Brief 1
Answer each question from the passage on plasma manganese and spontaneous preterm birth.
(a) Where was the prospective cohort study behind this nested case–control study conducted?
(b) How far along in labor were all the cases in this study, in weeks?
(c) Which parameters does the passage say were not assessed?
Brief 2
Reproduce the passage on plasma manganese and spontaneous preterm birth word for word, from "There are some" up to and including "minimized recall bias.".

Selected extract
————
There are some advantages to our study. First, we are the first to use a repeated measurement design to clarify the dynamic changes in plasma Mn during pregnancy in the related studies. Second, iatrogenic preterm birth would confuse the study results with a specific reason for preterm birth. In this study, only SPB cases were selected for analysis and strictly distinguished from iatrogenic preterm birth. Third, the sampling time was similar in the two groups, which could reduce the effect of the gestational week on element concentration. Fourth, this nested case–control study relied on a prospective cohort study conducted in Beijing; the same exposure backgrounds helped to reduce confounding in the region. Additionally, we were able to obtain the accurate information we required in the survey, which minimized recall bias.
Still, several limitations should be considered when explaining our results. First, we included no information on diet and nutrient supplementation, and we could not evaluate the pregnant women’s dietary Mn exposure level and its relationship with the plasma Mn concentration. Second, when the stratified analysis was carried out according to specific factors, some subgroups’ relatively small sample size may have affected the power to determine an association between the Mn level and SPB. Third, in this study, all cases were late-preterm (labor week ≥34 weeks), meaning they were close to full-term. The pathological condition related to SPB may be too small to observe a meaningful difference between the two groups. In future studies, it will be helpful to include early preterm women to clarify the relationship between plasma Mn levels and SPB. Fourth, parameters of oxidative stress were not assessed. As Mn may play an important role in SPB through oxidative stress, it would be better if the oxidative stress parameters were evaluated in our study. In future studies, we could further optimize the experimental design and try to assess related parameters of oxidative stress.
————
Records supplied
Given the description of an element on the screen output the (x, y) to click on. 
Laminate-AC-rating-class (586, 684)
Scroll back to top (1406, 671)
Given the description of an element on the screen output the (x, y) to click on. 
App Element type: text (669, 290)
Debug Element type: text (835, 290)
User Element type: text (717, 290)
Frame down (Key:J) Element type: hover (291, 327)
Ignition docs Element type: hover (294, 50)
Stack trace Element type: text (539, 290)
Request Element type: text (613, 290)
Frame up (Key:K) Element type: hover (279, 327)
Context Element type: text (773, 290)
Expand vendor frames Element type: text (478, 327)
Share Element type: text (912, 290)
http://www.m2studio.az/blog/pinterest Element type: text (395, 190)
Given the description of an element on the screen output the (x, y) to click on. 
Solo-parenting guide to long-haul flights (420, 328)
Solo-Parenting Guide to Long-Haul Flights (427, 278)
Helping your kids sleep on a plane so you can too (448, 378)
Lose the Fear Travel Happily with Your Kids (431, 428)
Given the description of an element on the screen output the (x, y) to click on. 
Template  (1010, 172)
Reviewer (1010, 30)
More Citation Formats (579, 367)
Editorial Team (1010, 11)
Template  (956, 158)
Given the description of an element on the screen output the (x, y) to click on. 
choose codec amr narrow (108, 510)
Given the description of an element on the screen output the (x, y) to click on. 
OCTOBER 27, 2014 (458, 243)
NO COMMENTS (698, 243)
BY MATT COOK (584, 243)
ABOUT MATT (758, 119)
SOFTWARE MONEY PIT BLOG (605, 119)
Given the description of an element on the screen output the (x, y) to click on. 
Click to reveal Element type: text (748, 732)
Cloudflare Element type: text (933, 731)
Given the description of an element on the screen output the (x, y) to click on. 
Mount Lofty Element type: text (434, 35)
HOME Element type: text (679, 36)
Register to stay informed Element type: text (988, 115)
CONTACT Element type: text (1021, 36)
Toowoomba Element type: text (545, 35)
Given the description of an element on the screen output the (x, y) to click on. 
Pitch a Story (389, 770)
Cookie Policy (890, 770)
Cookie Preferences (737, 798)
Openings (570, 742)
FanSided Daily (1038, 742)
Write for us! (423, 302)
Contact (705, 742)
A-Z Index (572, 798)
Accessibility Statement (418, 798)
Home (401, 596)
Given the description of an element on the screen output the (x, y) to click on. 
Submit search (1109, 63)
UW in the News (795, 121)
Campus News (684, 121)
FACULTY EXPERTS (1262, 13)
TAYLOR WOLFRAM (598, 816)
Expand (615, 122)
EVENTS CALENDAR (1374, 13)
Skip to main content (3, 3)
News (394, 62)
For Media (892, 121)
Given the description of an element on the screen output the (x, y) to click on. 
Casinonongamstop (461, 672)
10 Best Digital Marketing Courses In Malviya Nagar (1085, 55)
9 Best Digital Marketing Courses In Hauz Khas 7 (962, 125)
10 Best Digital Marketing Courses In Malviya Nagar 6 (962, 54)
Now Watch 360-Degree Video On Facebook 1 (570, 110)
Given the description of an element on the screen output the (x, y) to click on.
————
Your solution 1
(a) Beijing
(b) At least 34 weeks (all cases were late-preterm).
(c) Parameters of oxidative stress

Your solution 2
There are some advantages to our study. First, we are the first to use a repeated measurement design to clarify the dynamic changes in plasma Mn during pregnancy in the related studies. Second, iatrogenic preterm birth would confuse the study results with a specific reason for preterm birth. In this study, only SPB cases were selected for analysis and strictly distinguished from iatrogenic preterm birth. Third, the sampling time was similar in the two groups, which could reduce the effect of the gestational week on element concentration. Fourth, this nested case–control study relied on a prospective cohort study conducted in Beijing; the same exposure backgrounds helped to reduce confounding in the region. Additionally, we were able to obtain the accurate information we required in the survey, which minimized recall bias.